Orchestration helps digital banks balance security, conversion, cost, and compliance through risk-adaptive identity journeys.

Here are the key patterns to apply:

Risk-based verification

Instead of running every check upfront, banks can delay higher-cost steps, such as document verification or biometric analysis, until risk signals appear. This helps control costs while maintaining protection across the customer lifecycle. 

In practice, low-risk users pass through basic checks, while higher-risk signals automatically trigger stronger verification in a consistent way.

New account application scenario

Orchestration helps risk-based automation for routine banking processes, such as ID verification during account opening, based on customer risk profile.

Dependency management across identity, credit, and compliance

Orchestration ensures that workflow steps happen in the correct order. For example, IDV precedes credit risk scoring.

This sequence matters as weak identity proofing upstream can distort downstream decisions and increase false positives or false negatives. Clean, verified identity data improves the accuracy of credit scoring, AML checks, and fraud detection.

Vendor waterfalling and operational resilience

Orchestrated workflows can “waterfall” providers. If one data source fails or returns incomplete results, the system automatically routes the request to another provider. This reduces user drop-off and protects conversion rates.

It also lowers operational risk. Banks avoid single points of failure in critical IDV steps, especially during traffic spikes, service outages, or regional coverage gaps.

Real-time, event-driven monitoring

Traditional monitoring often runs on fixed schedules. Orchestrated workflows respond to events as they occur.

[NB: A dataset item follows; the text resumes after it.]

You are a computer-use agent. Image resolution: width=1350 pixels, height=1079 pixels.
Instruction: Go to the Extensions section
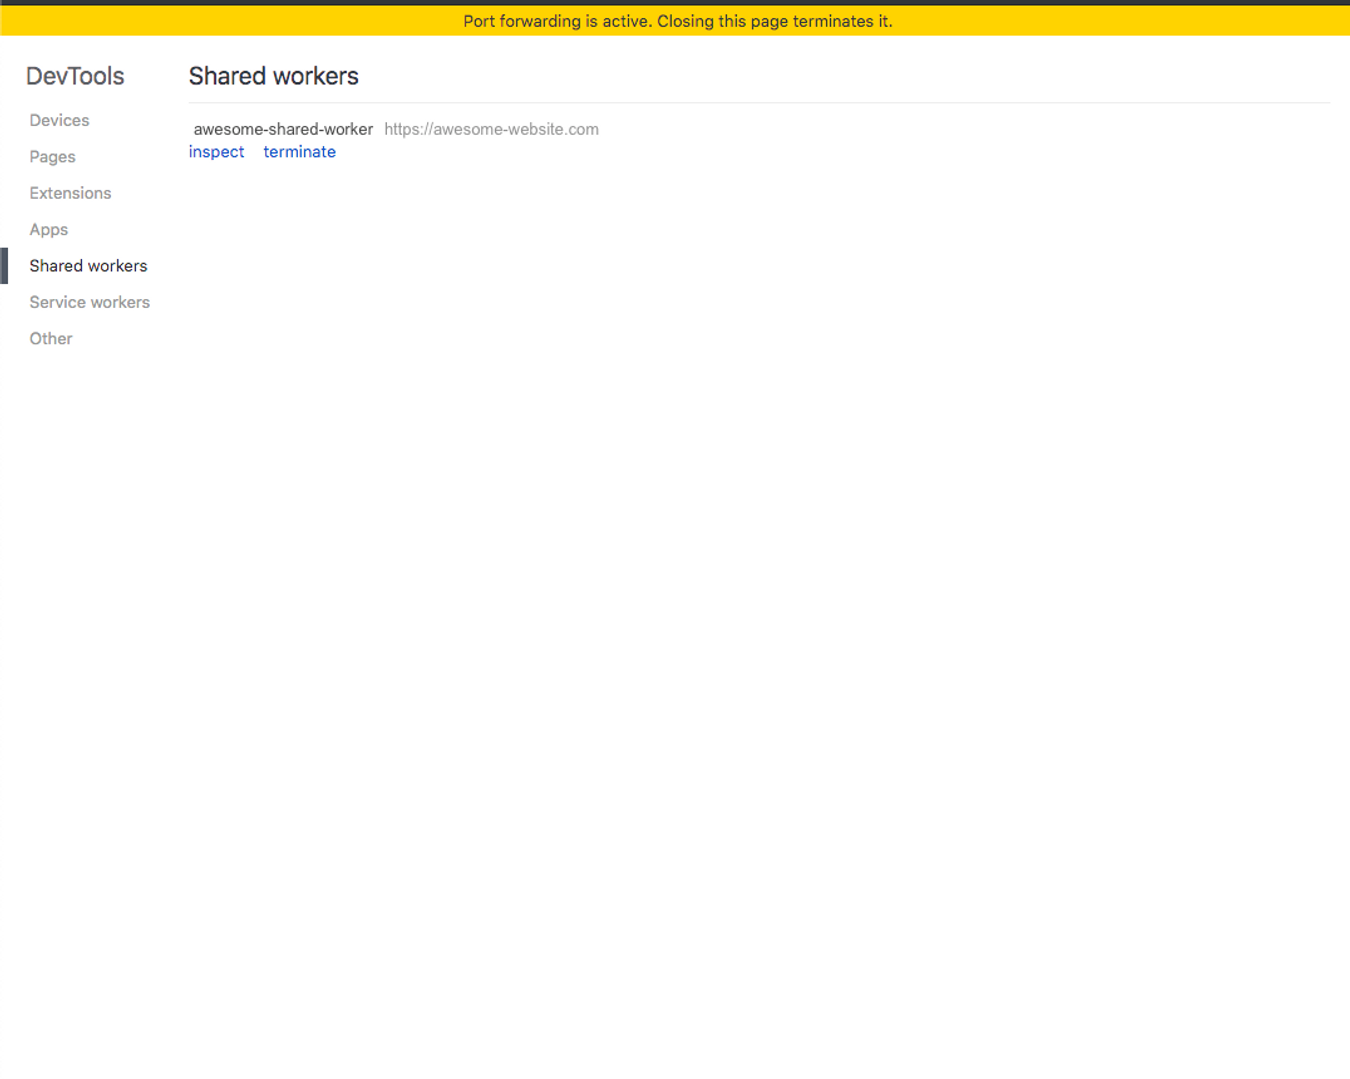click(70, 193)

New risk signals, such as unusual behavior or device changes, can trigger step-up verification instantly. This shortens response times and reduces gaps caused by siloed systems or delayed data flows.

Auditability, traceability, and privacy-aware governance

Identity workflows process highly sensitive data: documents, biometrics, and personal information. Orchestration centralizes how this data is used, stored, and shared.

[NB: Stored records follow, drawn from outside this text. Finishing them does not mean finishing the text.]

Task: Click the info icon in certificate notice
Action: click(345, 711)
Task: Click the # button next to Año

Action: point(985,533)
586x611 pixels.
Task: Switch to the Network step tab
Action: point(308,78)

This improves traceability for AML and KYC compliance and reduces operational complexity by replacing fragmented point-to-point integrations.

Cross-channel consistency

Banks operate across mobile apps, web platforms, branches, and partner ecosystems — and customers expect a consistent experience across all of them.

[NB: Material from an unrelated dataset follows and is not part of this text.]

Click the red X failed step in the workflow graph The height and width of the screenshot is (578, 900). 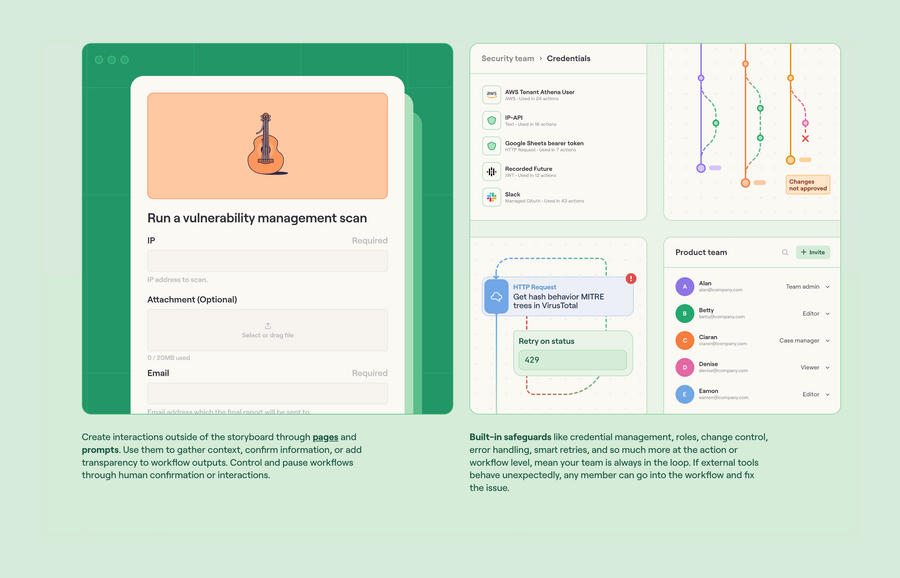pos(805,138)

Orchestration connects identity signals across channels. As a result, customers are not treated as “new” each time they switch touchpoints, while fraud teams gain a unified risk view. This alignment strengthens both user experience and fraud control.

IDV platforms as an orchestration-ready solution

Orchestration turns identity signals into action across onboarding, payments, suspicious activity, and account changes.

To support this model, banks need a flexible service that orchestration engines can call at any point in the customer lifecycle — a role well suited to modern IDV platforms.

Unlike standalone IDV tools, platforms offer reusable proofing components — such as document authentication, biometric verification, and database checks — that can be configured based on risk level, region, product type, or channel. Instead of returning a simple pass/fail result, they provide structured decision signals. This allows banks to explain, audit, and justify every step-up action. 

Strong privacy controls and configurable data-handling policies are equally important, especially as banks modernize under tighter regulatory and data protection requirements.